Completing the Machine Learning Loop

“One day, all software will learn” — but not today.

(Source: Image by Shutterstock and Daniel Jeffries)

Capability vs. Ability

In the field of AI, you’ve got to separate capability and ability. For instance, I may have the capability of becoming a decent piano player, but my ability to play “La Campanella” is limited by the amount of time I spend practicing.

The Data Science Process

Functional diagram of a machine learning system. Model development is typically an offline process which results in a trained model or inference pipeline to be incorporated into a production analytics system. Over time, data from the production system (typically a data lake) is pulled into the model development process to improve an analytic’s quality and/or performance. (Image by author)

Software Development: Two Life Cycles Diverge in the Woods

At first glance the Machine Learning Loop that we’re describing sounds very similar to the software development life cycle (SDLC) — a logical process that aims to produce high-quality software through a series of development stages. Completing the loop is done by incorporating feedback from a new feature into the planning of future iterations.

The Software Development Life Cycle (SDLC) is a useful construct to show the journey software must continually undergo. (Image by author)
  1. CI/CD — automated testing on code changes, remove manual overhead
  2. Agile software development — short release cycles, incorporate feedback, emphasize team collaboration
  3. Continuous monitoring — ensure visibility into the performance and health of the application, alerts for undesired conditions
  4. Infrastructure as code — automate dependable deployments
Testing and monitoring required in traditional software systems (Image adapted from: The ML Test Score: A Rubric for ML Production Readiness and Technical Debt Reduction)
  1. Code is then integration tested. That’s where different software pieces are tested together to ensure the full system functions as expected.
  2. The system is then deployed and monitored, collecting information on user experience, resource utilization, errors, alerts and notifications that inform future development.

The Two Loops

Machine learning development is not the same as software development. The most important difference is that we are now dealing with two moving pieces: Code and Data.

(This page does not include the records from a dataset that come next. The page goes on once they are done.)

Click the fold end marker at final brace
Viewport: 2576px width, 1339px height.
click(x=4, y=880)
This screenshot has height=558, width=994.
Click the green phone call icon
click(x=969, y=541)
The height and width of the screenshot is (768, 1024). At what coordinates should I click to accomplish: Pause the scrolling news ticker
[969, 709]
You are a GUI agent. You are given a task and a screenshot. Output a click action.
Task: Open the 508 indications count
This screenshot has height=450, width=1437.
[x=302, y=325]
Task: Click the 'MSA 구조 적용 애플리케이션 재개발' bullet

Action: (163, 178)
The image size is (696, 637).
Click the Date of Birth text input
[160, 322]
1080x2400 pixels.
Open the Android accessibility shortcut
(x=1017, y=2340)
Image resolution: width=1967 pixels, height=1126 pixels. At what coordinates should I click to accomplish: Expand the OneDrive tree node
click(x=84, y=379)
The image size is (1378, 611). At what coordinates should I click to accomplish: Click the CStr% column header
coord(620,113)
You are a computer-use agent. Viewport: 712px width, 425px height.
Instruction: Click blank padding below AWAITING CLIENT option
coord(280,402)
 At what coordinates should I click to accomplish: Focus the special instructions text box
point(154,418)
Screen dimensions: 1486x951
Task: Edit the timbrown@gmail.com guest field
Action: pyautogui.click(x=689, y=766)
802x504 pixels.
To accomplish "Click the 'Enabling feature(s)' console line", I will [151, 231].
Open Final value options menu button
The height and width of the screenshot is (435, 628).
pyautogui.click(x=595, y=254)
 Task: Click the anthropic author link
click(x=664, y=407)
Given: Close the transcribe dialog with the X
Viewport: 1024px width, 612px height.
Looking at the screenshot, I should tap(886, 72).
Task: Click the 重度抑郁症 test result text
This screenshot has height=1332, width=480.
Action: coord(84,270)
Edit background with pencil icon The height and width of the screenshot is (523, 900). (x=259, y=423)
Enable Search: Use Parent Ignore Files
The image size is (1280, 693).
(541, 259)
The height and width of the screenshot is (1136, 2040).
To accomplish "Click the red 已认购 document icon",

The Two Loops: A model of what machine learning software development encompasses. The Code Loop is crucial to develop the ML software for model stability and efficiency, while the Data Loop is essential to improving model quality and maintaining the model’s relevance. Creating ML models requires the Code Loop and Data Loop to interact at various stages, such as model training and monitoring. (Image by author)

Data: The new source code

ML code, just like in traditional software development needs to be versioned, reliable, and tested. However, although it requires similar attention, data is quite different from code:

  • Data grows and changes frequently
  • Data has many types and forms (video, audio, text, tabular, etc.)
  • Data has privacy challenges, beyond managing secrets (GDPR, CCPA, HIPAA, etc.)
  • Data can exist in various stages (raw, processed, filtered, feature-form, model artifacts, metadata, etc.)

Data Bugs

With ML code, logic is no longer manually coded, but learned. The subtle thing about this new training stage is that it actually makes the quality of our data just as important as the quality of our code. That also means that bugs in our model can be the result of either bugs in code or in data.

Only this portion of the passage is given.